■ Instructions for the task:
Set down again each entry exactly as it reads, pictures excluded.

#### Dataset extract ####

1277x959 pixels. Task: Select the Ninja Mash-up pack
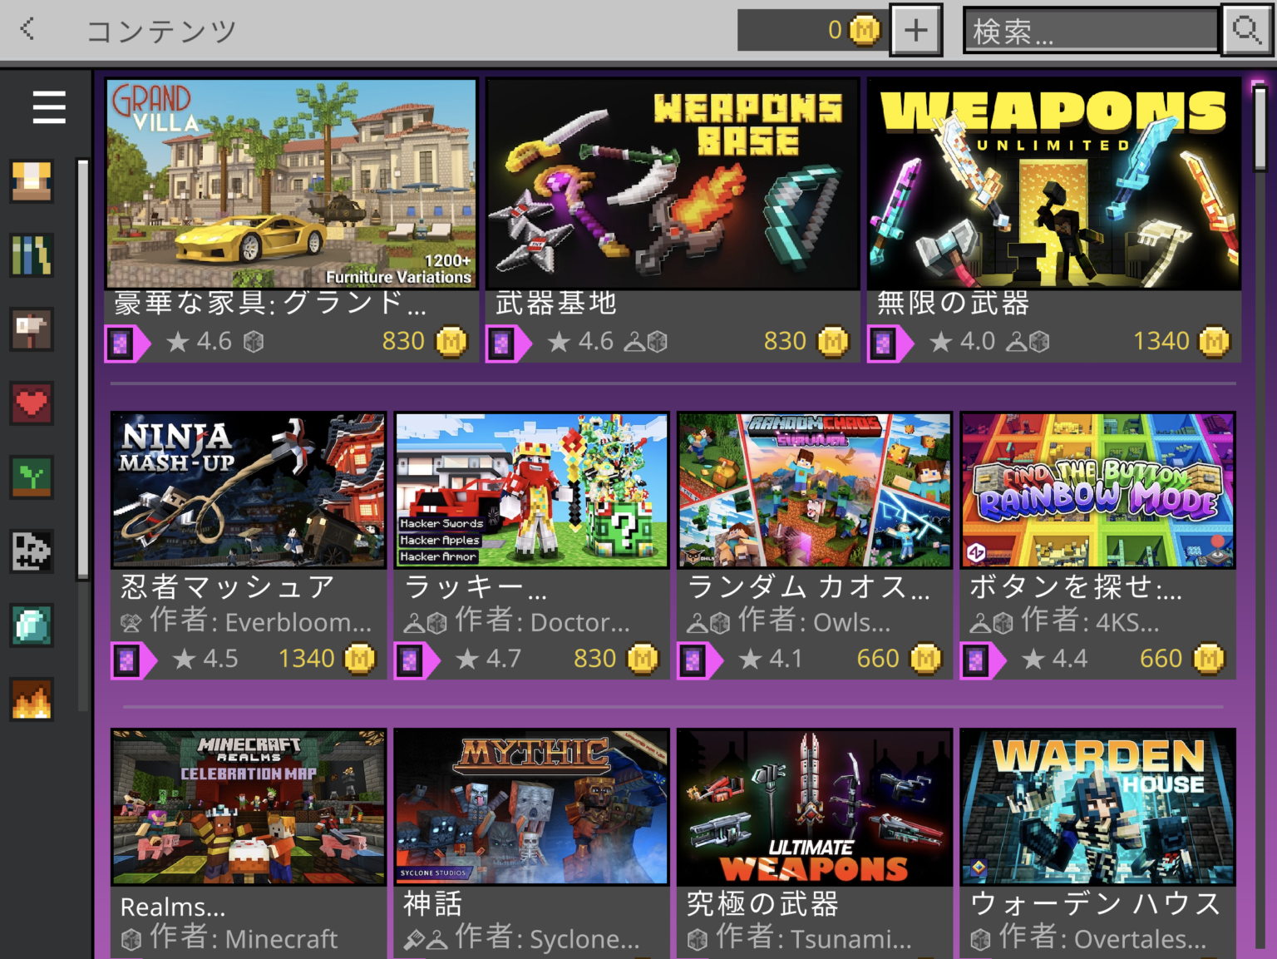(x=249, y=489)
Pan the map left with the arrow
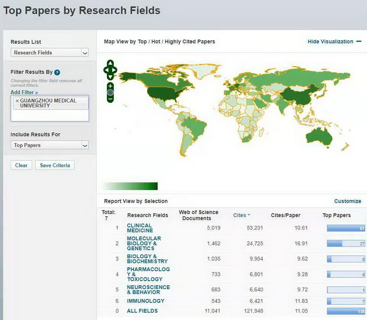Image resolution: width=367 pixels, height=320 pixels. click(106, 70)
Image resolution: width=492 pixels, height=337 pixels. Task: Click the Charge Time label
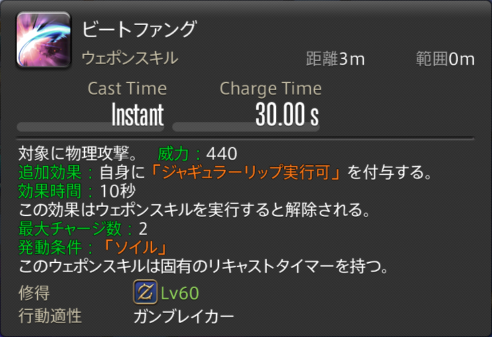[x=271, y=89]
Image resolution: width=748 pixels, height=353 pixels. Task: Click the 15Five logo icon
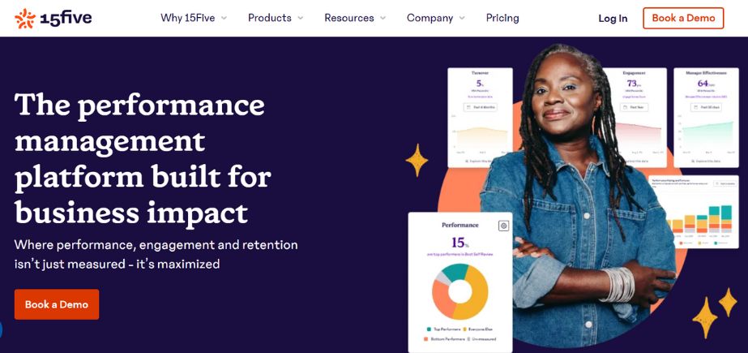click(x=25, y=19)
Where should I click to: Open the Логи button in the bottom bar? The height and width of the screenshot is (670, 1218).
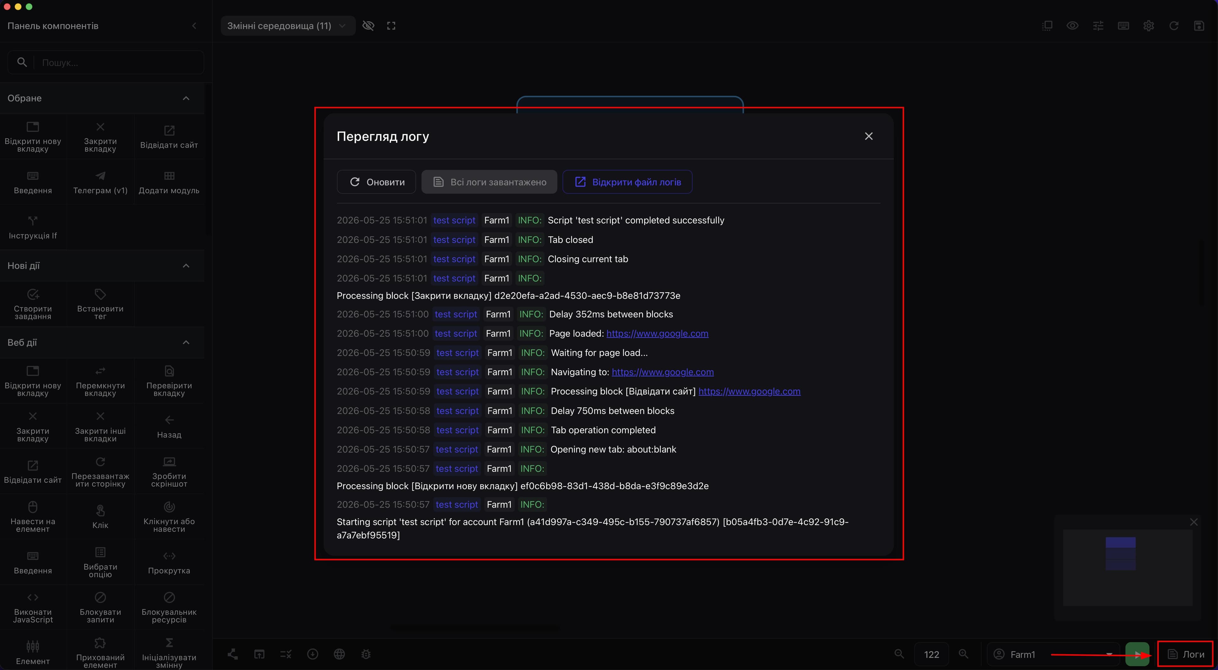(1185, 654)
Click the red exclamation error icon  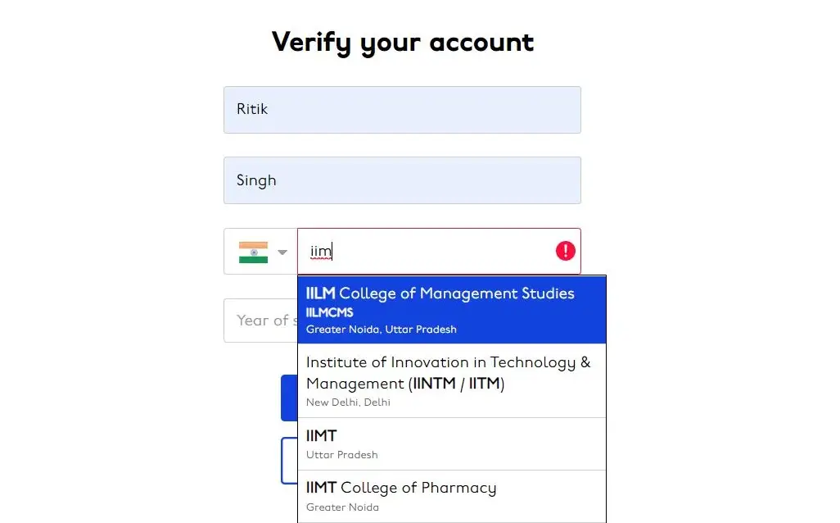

####

■ Written answer:
1277x959 pixels. Task: Select the Ninja Mash-up pack
(x=249, y=489)
Pan the map left with the arrow
Image resolution: width=367 pixels, height=320 pixels. click(106, 70)
Image resolution: width=492 pixels, height=337 pixels. Task: Click the Charge Time label
[x=271, y=89]
Image resolution: width=748 pixels, height=353 pixels. Task: Click the 15Five logo icon
click(x=25, y=19)
Where should I click to: Open the Логи button in the bottom bar? The height and width of the screenshot is (670, 1218).
(1185, 654)
Click the red exclamation error icon  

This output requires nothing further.